_SUPPLIED PASSAGE_
Weapons Industry Unprepared for China Clash


An image of the Taiwanese flag | Image by Kaufdex/Pixabay

As tensions with China rise and the fight over Taiwan gets worse, the U.S. defense industrial base is better suited for “peacetime” than for a long war with China.

“The U.S. defense industrial base is not adequately prepared for the competitive security environment that now exists,” think tank authors from the Center for Strategic International Studies (CSIS) wrote.

In a major regional conflict, like a war with China in the Taiwan Strait, the U.S. would probably use more weapons than the U.S. Department of Defense (DoD) has on hand. This would leave the DoD with “empty bins,” according to the report.

Seth Jones, who is the senior vice president of CSIS, wrote the report based on CSIS war games, interviews with dozens of national security officials, public data, and other CSIS analyses, The Wall Street Journal (WSJ) reported.

“The bottom line is the defense industrial base, in my judgment, is not prepared for the security environment that now exists,” Jones said to The Wall Street Journal.

Some U.S. government estimates say that China is getting high-tech weapons systems and equipment five to six times faster than the U.S., according to the report.

This makes these problems even more worrying. Also, some U.S. programs and rules, like the U.S. Foreign Military Sales (FMS) program and the International Traffic in Arms Regulations (ITAR), are out of date for a wartime setting and need to be changed to get weapons systems to key allies and partners more quickly, the report reads.

Growing strategic competition from countries like China and Russia, which are trying to export weapons systems and technology, could make the U.S. less competitive, according to CSIS.

_TASK PROMPT_
Reproduce the full article on the U.S. weapons industry's readiness for a clash with China word for word.

_INFORMATION SHOWN_
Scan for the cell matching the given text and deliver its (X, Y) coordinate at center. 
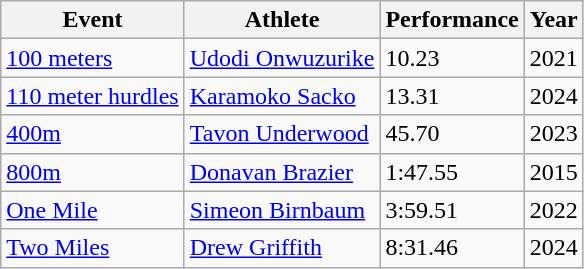
2015 (554, 172)
Athlete (282, 20)
3:59.51 (452, 210)
Udodi Onwuzurike (282, 58)
One Mile (92, 210)
45.70 (452, 134)
Donavan Brazier (282, 172)
8:31.46 (452, 248)
13.31 (452, 96)
2022 (554, 210)
10.23 (452, 58)
Simeon Birnbaum (282, 210)
Event (92, 20)
1:47.55 (452, 172)
800m (92, 172)
400m (92, 134)
Performance (452, 20)
Drew Griffith (282, 248)
Year (554, 20)
2023 (554, 134)
Tavon Underwood (282, 134)
110 meter hurdles (92, 96)
Two Miles (92, 248)
Karamoko Sacko (282, 96)
2021 (554, 58)
100 meters (92, 58)
Output the [X, Y] coordinate of the center of the cell containing the given text.  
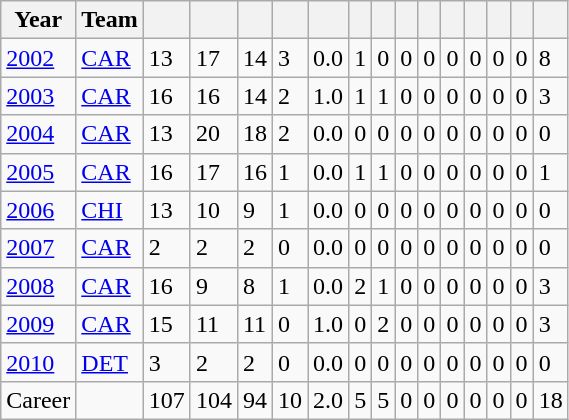
CHI [110, 210]
2009 [38, 324]
2004 [38, 134]
Team [110, 20]
20 [214, 134]
2002 [38, 58]
DET [110, 362]
2007 [38, 248]
Year [38, 20]
2003 [38, 96]
15 [166, 324]
2.0 [328, 400]
104 [214, 400]
94 [254, 400]
2008 [38, 286]
2010 [38, 362]
2005 [38, 172]
107 [166, 400]
2006 [38, 210]
Career [38, 400]
Return the [x, y] coordinate for the center point of the cell that contains the specified text.  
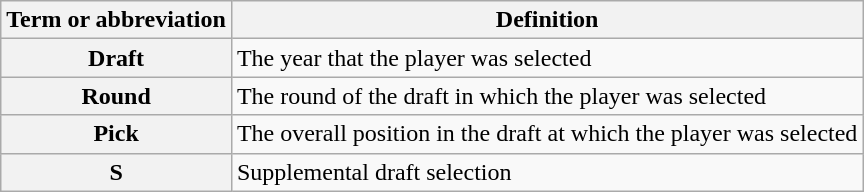
Supplemental draft selection [547, 172]
Round [116, 96]
The year that the player was selected [547, 58]
S [116, 172]
Term or abbreviation [116, 20]
Definition [547, 20]
Draft [116, 58]
Pick [116, 134]
The round of the draft in which the player was selected [547, 96]
The overall position in the draft at which the player was selected [547, 134]
Determine the [X, Y] coordinate at the center of the cell enclosing the given text.  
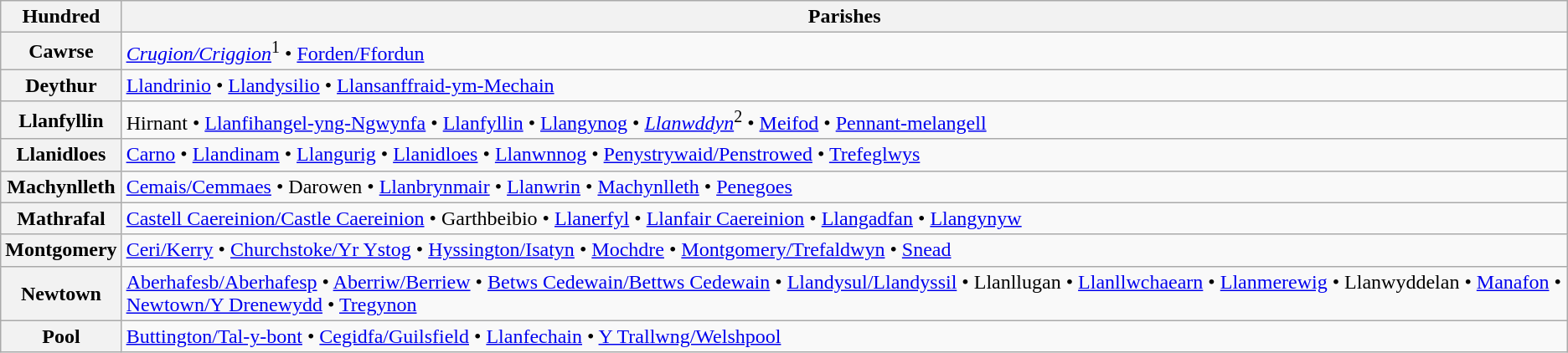
Montgomery [61, 250]
Pool [61, 337]
Crugion/Criggion1 • Forden/Ffordun [844, 52]
Castell Caereinion/Castle Caereinion • Garthbeibio • Llanerfyl • Llanfair Caereinion • Llangadfan • Llangynyw [844, 219]
Hirnant • Llanfihangel-yng-Ngwynfa • Llanfyllin • Llangynog • Llanwddyn2 • Meifod • Pennant-melangell [844, 121]
Buttington/Tal-y-bont • Cegidfa/Guilsfield • Llanfechain • Y Trallwng/Welshpool [844, 337]
Hundred [61, 17]
Llanfyllin [61, 121]
Llanidloes [61, 155]
Cemais/Cemmaes • Darowen • Llanbrynmair • Llanwrin • Machynlleth • Penegoes [844, 187]
Parishes [844, 17]
Llandrinio • Llandysilio • Llansanffraid-ym-Mechain [844, 85]
Machynlleth [61, 187]
Carno • Llandinam • Llangurig • Llanidloes • Llanwnnog • Penystrywaid/Penstrowed • Trefeglwys [844, 155]
Deythur [61, 85]
Cawrse [61, 52]
Ceri/Kerry • Churchstoke/Yr Ystog • Hyssington/Isatyn • Mochdre • Montgomery/Trefaldwyn • Snead [844, 250]
Mathrafal [61, 219]
Newtown [61, 293]
For the text-containing cell, return its midpoint in [x, y] coordinate format. 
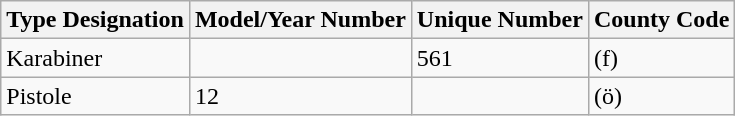
(f) [661, 58]
Model/Year Number [300, 20]
12 [300, 96]
Karabiner [96, 58]
Pistole [96, 96]
County Code [661, 20]
(ö) [661, 96]
Unique Number [500, 20]
Type Designation [96, 20]
561 [500, 58]
From the cell containing the given text, extract its center point as (X, Y) coordinate. 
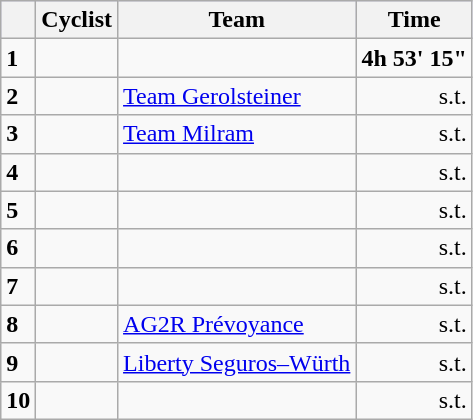
Team Gerolsteiner (237, 96)
Cyclist (77, 20)
Time (414, 20)
AG2R Prévoyance (237, 324)
7 (18, 286)
Liberty Seguros–Würth (237, 362)
4h 53' 15" (414, 58)
3 (18, 134)
6 (18, 248)
Team (237, 20)
8 (18, 324)
10 (18, 400)
5 (18, 210)
1 (18, 58)
9 (18, 362)
Team Milram (237, 134)
4 (18, 172)
2 (18, 96)
Output the (X, Y) coordinate of the center of the cell containing the given text.  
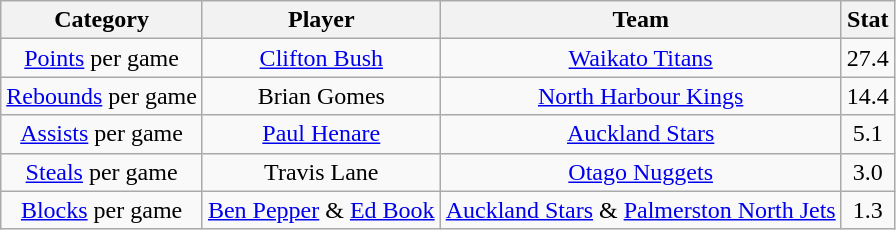
Category (102, 20)
Points per game (102, 58)
27.4 (868, 58)
14.4 (868, 96)
3.0 (868, 172)
Player (321, 20)
Clifton Bush (321, 58)
Auckland Stars & Palmerston North Jets (640, 210)
Rebounds per game (102, 96)
Assists per game (102, 134)
Paul Henare (321, 134)
Steals per game (102, 172)
Team (640, 20)
Travis Lane (321, 172)
Blocks per game (102, 210)
North Harbour Kings (640, 96)
Otago Nuggets (640, 172)
5.1 (868, 134)
Auckland Stars (640, 134)
1.3 (868, 210)
Stat (868, 20)
Ben Pepper & Ed Book (321, 210)
Brian Gomes (321, 96)
Waikato Titans (640, 58)
Identify which cell holds the provided text, then report its [X, Y] central coordinate. 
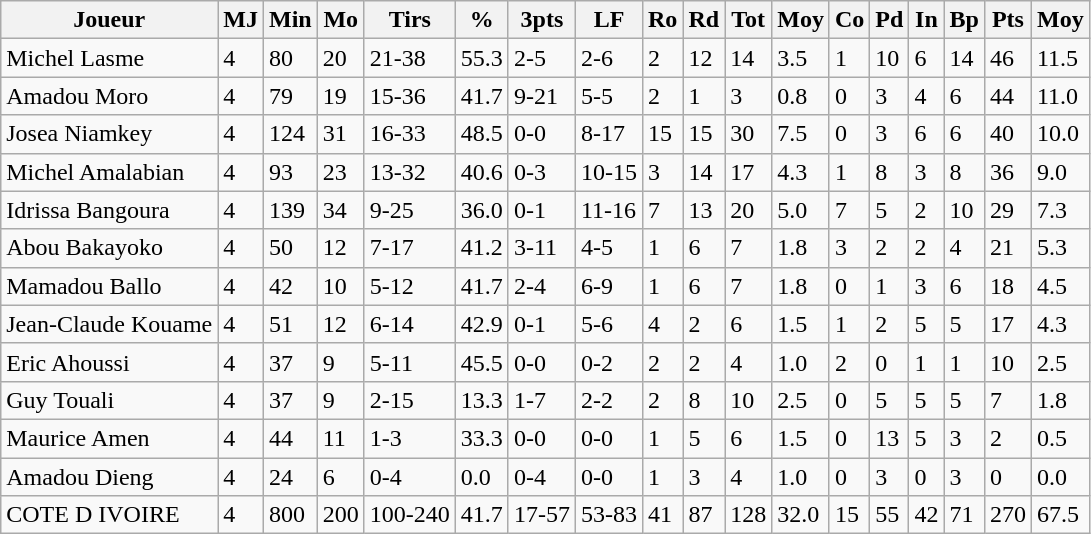
36.0 [482, 210]
5.0 [801, 210]
Guy Touali [110, 400]
In [926, 20]
Rd [704, 20]
93 [290, 172]
40.6 [482, 172]
2-2 [608, 400]
Idrissa Bangoura [110, 210]
6-9 [608, 286]
34 [340, 210]
270 [1008, 515]
0.5 [1060, 438]
Eric Ahoussi [110, 362]
7.5 [801, 134]
11-16 [608, 210]
Amadou Moro [110, 96]
24 [290, 477]
Pts [1008, 20]
2-6 [608, 58]
19 [340, 96]
13-32 [410, 172]
23 [340, 172]
0-2 [608, 362]
42.9 [482, 324]
50 [290, 248]
1-7 [542, 400]
10-15 [608, 172]
Abou Bakayoko [110, 248]
% [482, 20]
Co [849, 20]
COTE D IVOIRE [110, 515]
32.0 [801, 515]
100-240 [410, 515]
51 [290, 324]
13.3 [482, 400]
87 [704, 515]
7.3 [1060, 210]
2-15 [410, 400]
11.5 [1060, 58]
Bp [964, 20]
Mamadou Ballo [110, 286]
11.0 [1060, 96]
Amadou Dieng [110, 477]
Josea Niamkey [110, 134]
55.3 [482, 58]
Pd [890, 20]
4-5 [608, 248]
5-6 [608, 324]
Joueur [110, 20]
16-33 [410, 134]
9-25 [410, 210]
21-38 [410, 58]
0.8 [801, 96]
Ro [662, 20]
7-17 [410, 248]
200 [340, 515]
3.5 [801, 58]
15-36 [410, 96]
128 [748, 515]
9.0 [1060, 172]
9-21 [542, 96]
Tot [748, 20]
21 [1008, 248]
41 [662, 515]
5-11 [410, 362]
48.5 [482, 134]
MJ [241, 20]
2-4 [542, 286]
46 [1008, 58]
124 [290, 134]
11 [340, 438]
5-12 [410, 286]
Jean-Claude Kouame [110, 324]
18 [1008, 286]
Mo [340, 20]
4.5 [1060, 286]
40 [1008, 134]
10.0 [1060, 134]
30 [748, 134]
Michel Lasme [110, 58]
0-3 [542, 172]
800 [290, 515]
5.3 [1060, 248]
Maurice Amen [110, 438]
139 [290, 210]
Michel Amalabian [110, 172]
45.5 [482, 362]
3pts [542, 20]
33.3 [482, 438]
3-11 [542, 248]
LF [608, 20]
41.2 [482, 248]
29 [1008, 210]
53-83 [608, 515]
17-57 [542, 515]
55 [890, 515]
79 [290, 96]
71 [964, 515]
Tirs [410, 20]
31 [340, 134]
2-5 [542, 58]
36 [1008, 172]
8-17 [608, 134]
6-14 [410, 324]
80 [290, 58]
67.5 [1060, 515]
1-3 [410, 438]
Min [290, 20]
5-5 [608, 96]
For the text-containing cell, return its midpoint in [x, y] coordinate format. 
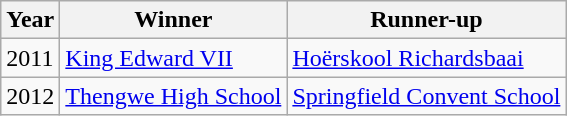
Winner [174, 20]
2012 [30, 96]
Year [30, 20]
Thengwe High School [174, 96]
Springfield Convent School [426, 96]
King Edward VII [174, 58]
Runner-up [426, 20]
Hoërskool Richardsbaai [426, 58]
2011 [30, 58]
Scan for the cell matching the given text and deliver its (x, y) coordinate at center. 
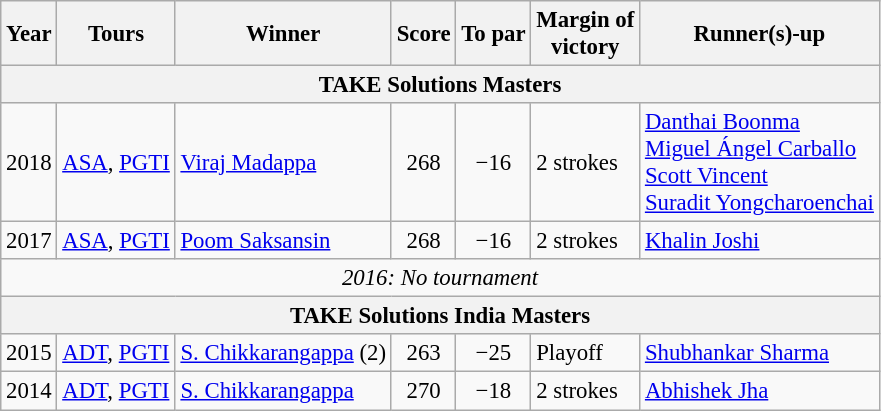
Abhishek Jha (760, 391)
−18 (494, 391)
S. Chikkarangappa (2) (283, 353)
2017 (29, 241)
Khalin Joshi (760, 241)
270 (424, 391)
Winner (283, 34)
TAKE Solutions India Masters (440, 316)
−25 (494, 353)
Viraj Madappa (283, 162)
Tours (116, 34)
Danthai Boonma Miguel Ángel Carballo Scott Vincent Suradit Yongcharoenchai (760, 162)
263 (424, 353)
2016: No tournament (440, 278)
Runner(s)-up (760, 34)
S. Chikkarangappa (283, 391)
2014 (29, 391)
To par (494, 34)
Margin ofvictory (586, 34)
Playoff (586, 353)
TAKE Solutions Masters (440, 85)
Year (29, 34)
Poom Saksansin (283, 241)
Shubhankar Sharma (760, 353)
Score (424, 34)
2018 (29, 162)
2015 (29, 353)
From the cell containing the given text, extract its center point as [X, Y] coordinate. 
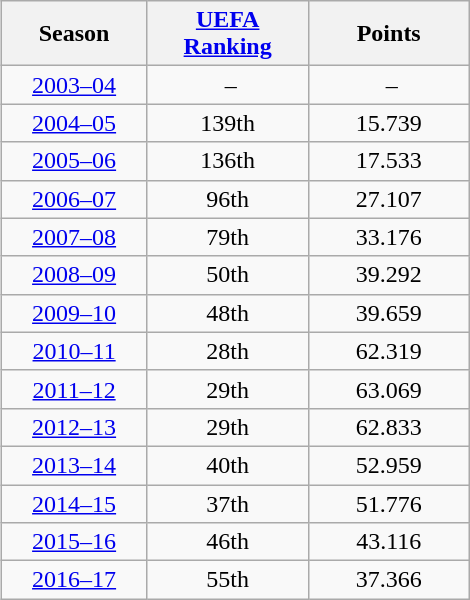
52.959 [388, 465]
63.069 [388, 389]
43.116 [388, 542]
2009–10 [74, 313]
62.833 [388, 427]
136th [228, 161]
39.292 [388, 275]
37th [228, 503]
2005–06 [74, 161]
62.319 [388, 351]
2010–11 [74, 351]
27.107 [388, 199]
51.776 [388, 503]
39.659 [388, 313]
Season [74, 34]
37.366 [388, 580]
33.176 [388, 237]
UEFA Ranking [228, 34]
50th [228, 275]
46th [228, 542]
139th [228, 123]
2011–12 [74, 389]
40th [228, 465]
48th [228, 313]
2013–14 [74, 465]
28th [228, 351]
2015–16 [74, 542]
96th [228, 199]
15.739 [388, 123]
2003–04 [74, 85]
2007–08 [74, 237]
Points [388, 34]
2014–15 [74, 503]
2008–09 [74, 275]
2006–07 [74, 199]
55th [228, 580]
2016–17 [74, 580]
2012–13 [74, 427]
17.533 [388, 161]
79th [228, 237]
2004–05 [74, 123]
Locate the cell with the specified text and output its (x, y) center coordinate. 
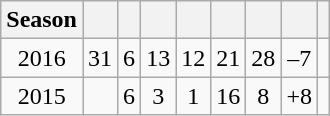
3 (158, 96)
12 (194, 58)
8 (264, 96)
13 (158, 58)
2016 (42, 58)
2015 (42, 96)
28 (264, 58)
–7 (300, 58)
31 (100, 58)
21 (228, 58)
+8 (300, 96)
1 (194, 96)
Season (42, 20)
16 (228, 96)
Return [x, y] of the center of cell containing provided text 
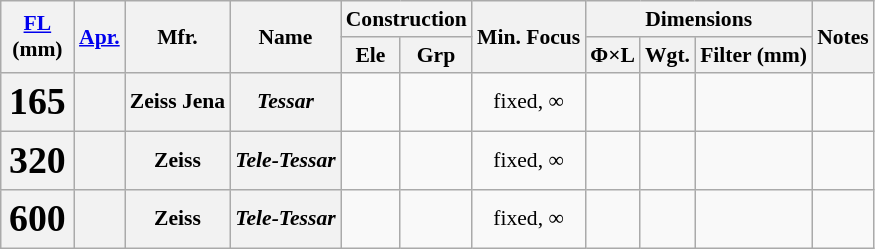
Grp [436, 55]
Ele [370, 55]
Construction [406, 19]
Dimensions [698, 19]
Name [285, 36]
320 [38, 160]
Min. Focus [528, 36]
600 [38, 220]
Zeiss Jena [178, 102]
Φ×L [612, 55]
Tessar [285, 102]
Apr. [100, 36]
Mfr. [178, 36]
Filter (mm) [754, 55]
Notes [843, 36]
FL(mm) [38, 36]
165 [38, 102]
Wgt. [668, 55]
Provide the [X, Y] coordinate of the cell's center where the given text is located.  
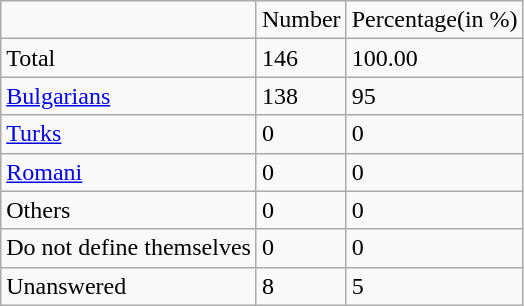
100.00 [434, 58]
Others [129, 210]
146 [301, 58]
8 [301, 286]
Unanswered [129, 286]
Number [301, 20]
95 [434, 96]
Bulgarians [129, 96]
Percentage(in %) [434, 20]
5 [434, 286]
Romani [129, 172]
Turks [129, 134]
Total [129, 58]
138 [301, 96]
Do not define themselves [129, 248]
Capture the cell that displays the provided text and extract its (X, Y) central coordinate. 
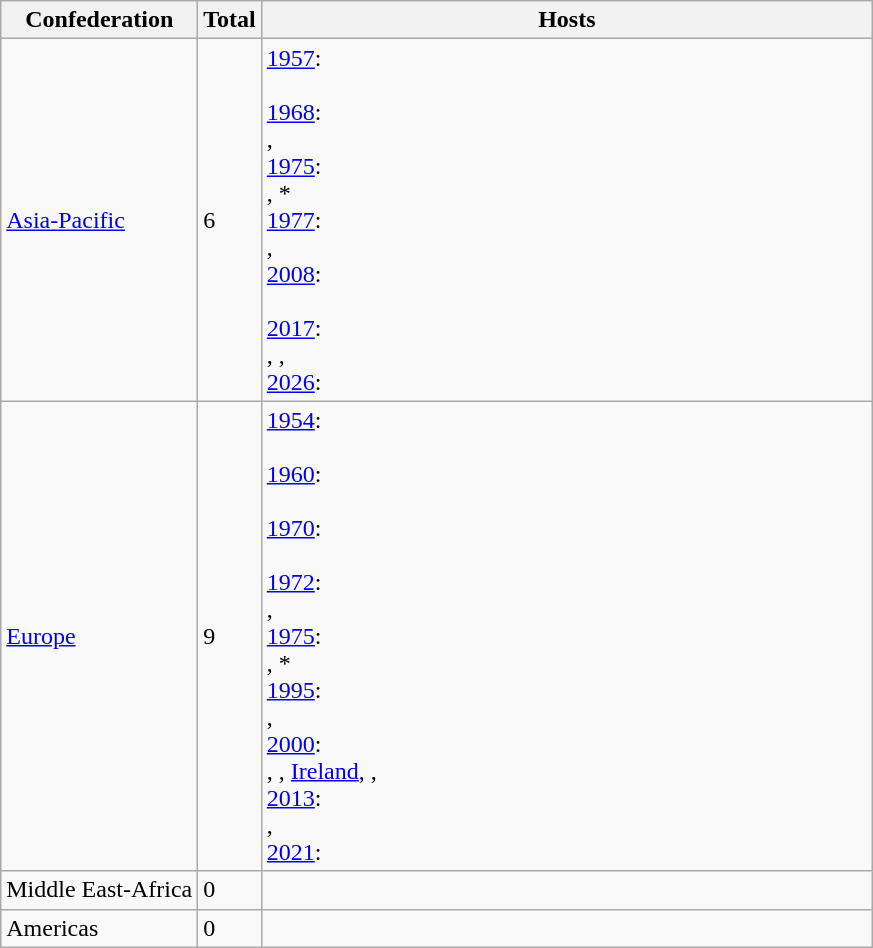
Hosts (566, 20)
9 (230, 636)
Asia-Pacific (100, 220)
1954:1960:1970:1972:,1975:, *1995:, 2000:, , Ireland, , 2013:, 2021: (566, 636)
Total (230, 20)
Middle East-Africa (100, 890)
Europe (100, 636)
6 (230, 220)
Americas (100, 928)
1957:1968:, 1975:, *1977:, 2008: 2017:, , 2026: (566, 220)
Confederation (100, 20)
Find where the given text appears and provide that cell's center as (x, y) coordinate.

_FULL OUTPUT_
Weapons Industry Unprepared for China Clash


An image of the Taiwanese flag | Image by Kaufdex/Pixabay

As tensions with China rise and the fight over Taiwan gets worse, the U.S. defense industrial base is better suited for “peacetime” than for a long war with China.

“The U.S. defense industrial base is not adequately prepared for the competitive security environment that now exists,” think tank authors from the Center for Strategic International Studies (CSIS) wrote.

In a major regional conflict, like a war with China in the Taiwan Strait, the U.S. would probably use more weapons than the U.S. Department of Defense (DoD) has on hand. This would leave the DoD with “empty bins,” according to the report.

Seth Jones, who is the senior vice president of CSIS, wrote the report based on CSIS war games, interviews with dozens of national security officials, public data, and other CSIS analyses, The Wall Street Journal (WSJ) reported.

“The bottom line is the defense industrial base, in my judgment, is not prepared for the security environment that now exists,” Jones said to The Wall Street Journal.

Some U.S. government estimates say that China is getting high-tech weapons systems and equipment five to six times faster than the U.S., according to the report.

This makes these problems even more worrying. Also, some U.S. programs and rules, like the U.S. Foreign Military Sales (FMS) program and the International Traffic in Arms Regulations (ITAR), are out of date for a wartime setting and need to be changed to get weapons systems to key allies and partners more quickly, the report reads.

Growing strategic competition from countries like China and Russia, which are trying to export weapons systems and technology, could make the U.S. less competitive, according to CSIS.